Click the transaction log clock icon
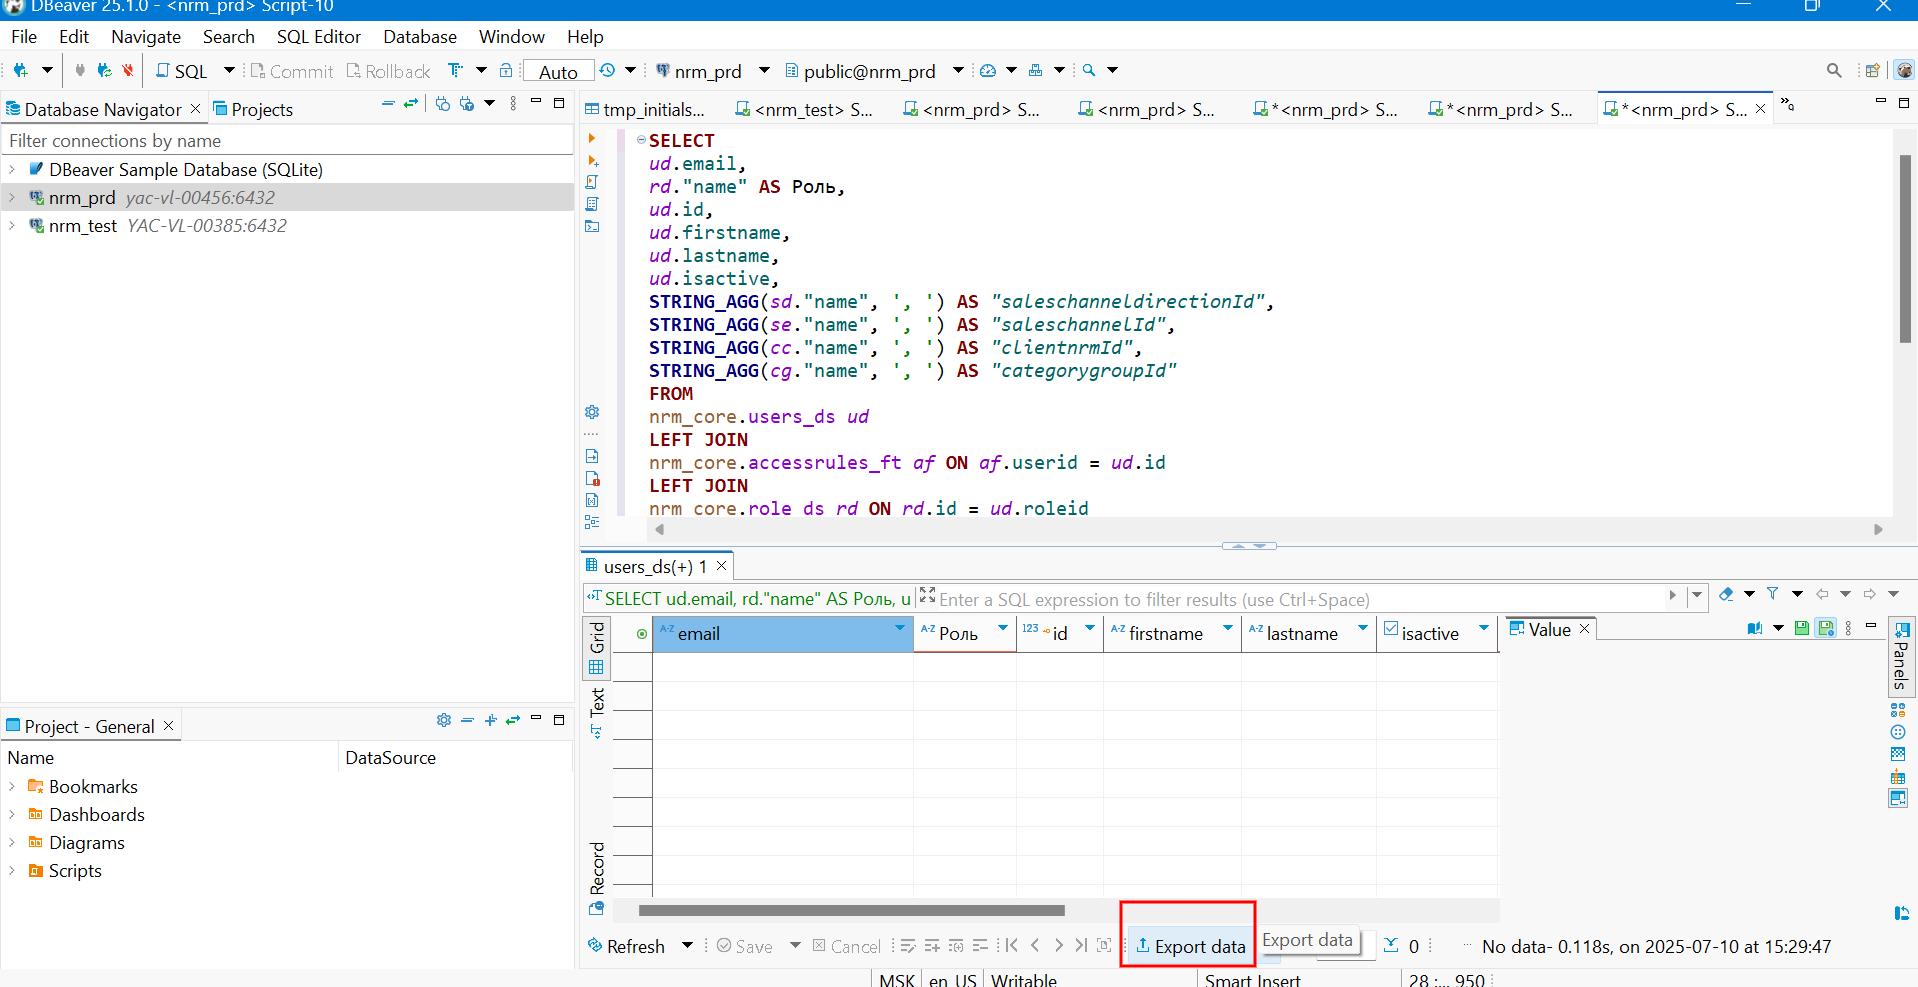The image size is (1918, 987). tap(607, 71)
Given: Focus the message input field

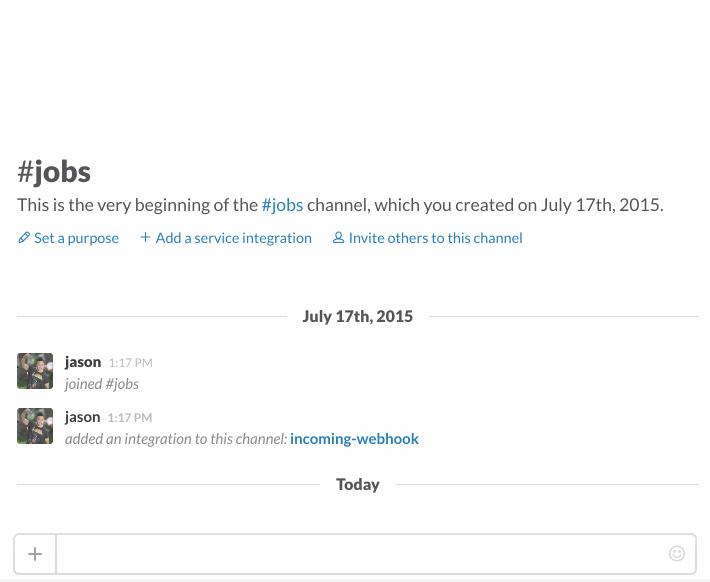Looking at the screenshot, I should click(x=360, y=554).
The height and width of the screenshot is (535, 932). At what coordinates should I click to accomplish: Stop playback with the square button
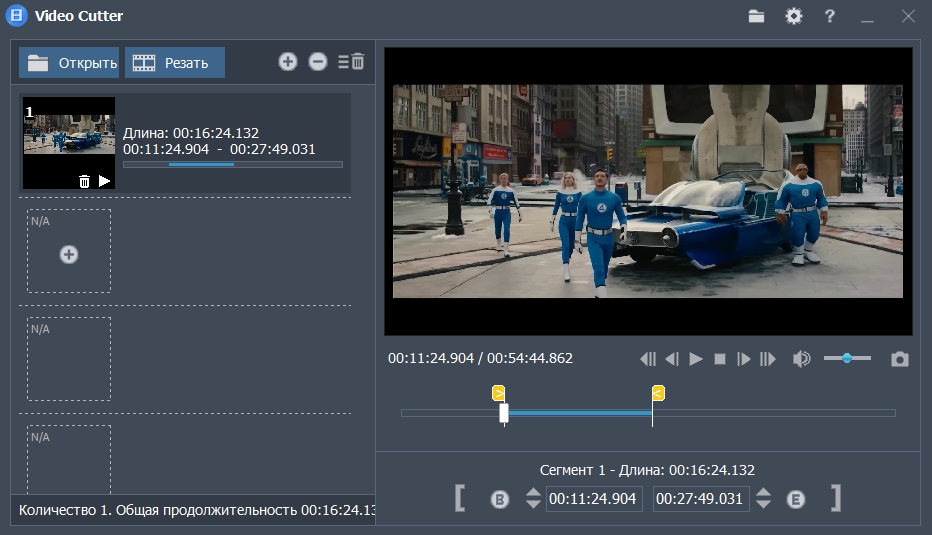click(720, 359)

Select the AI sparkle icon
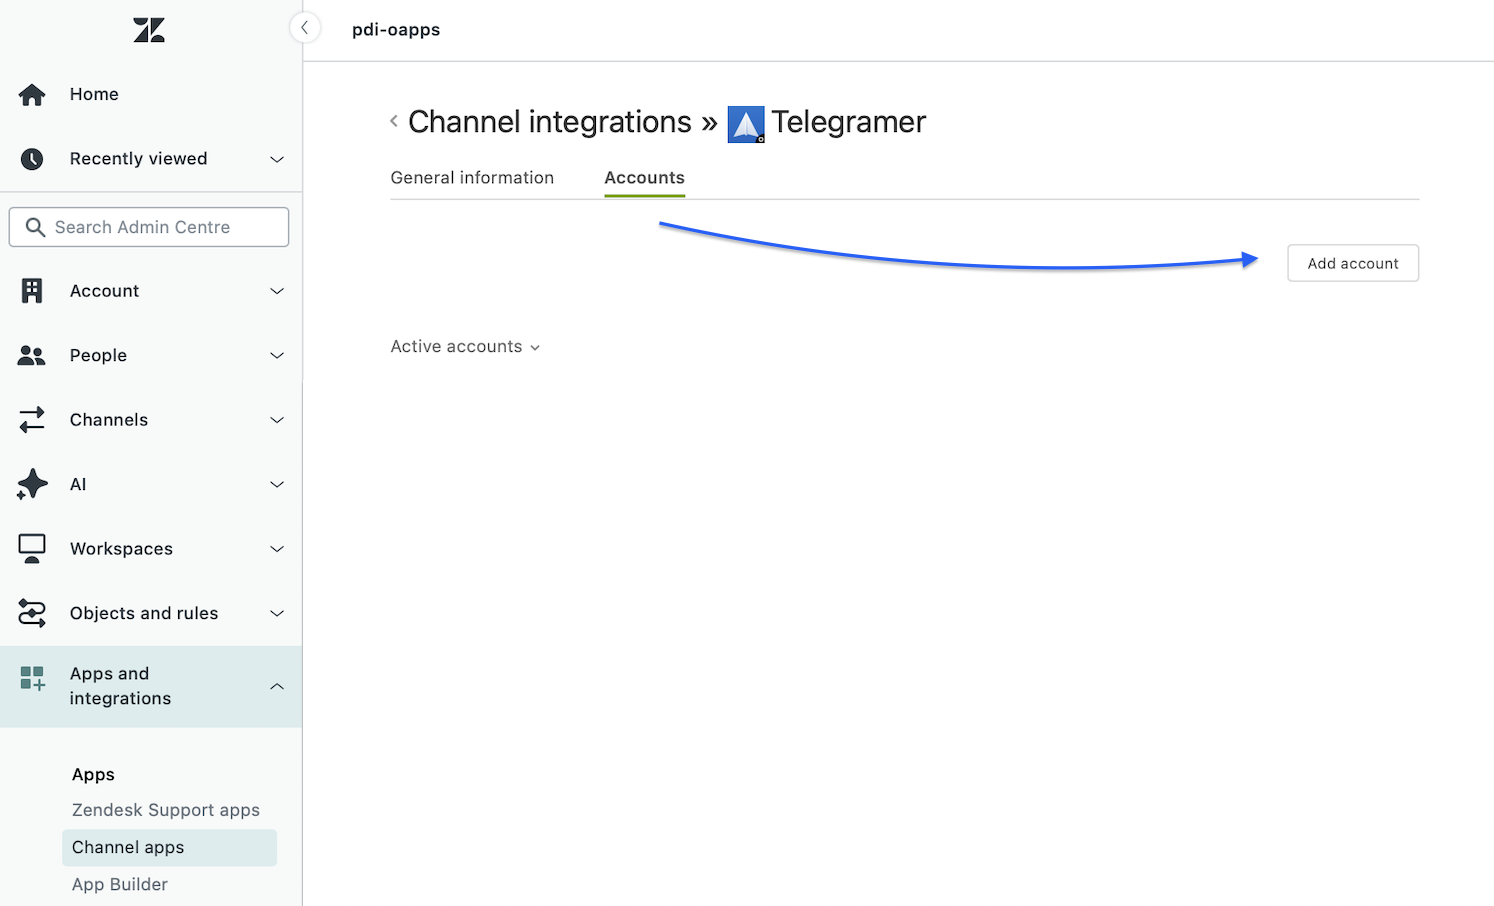pyautogui.click(x=31, y=484)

* * * * * * *

### GOAL OF THE EXERCISE
When you reproduce the data shown above, keep each line exact and omit every picture.

### COMPLETED EXERCISE
Click the transaction log clock icon
The image size is (1918, 987). tap(607, 71)
Given: Focus the message input field

Looking at the screenshot, I should click(x=360, y=554).
The height and width of the screenshot is (535, 932). At what coordinates should I click to accomplish: Stop playback with the square button
click(720, 359)

Select the AI sparkle icon
pyautogui.click(x=31, y=484)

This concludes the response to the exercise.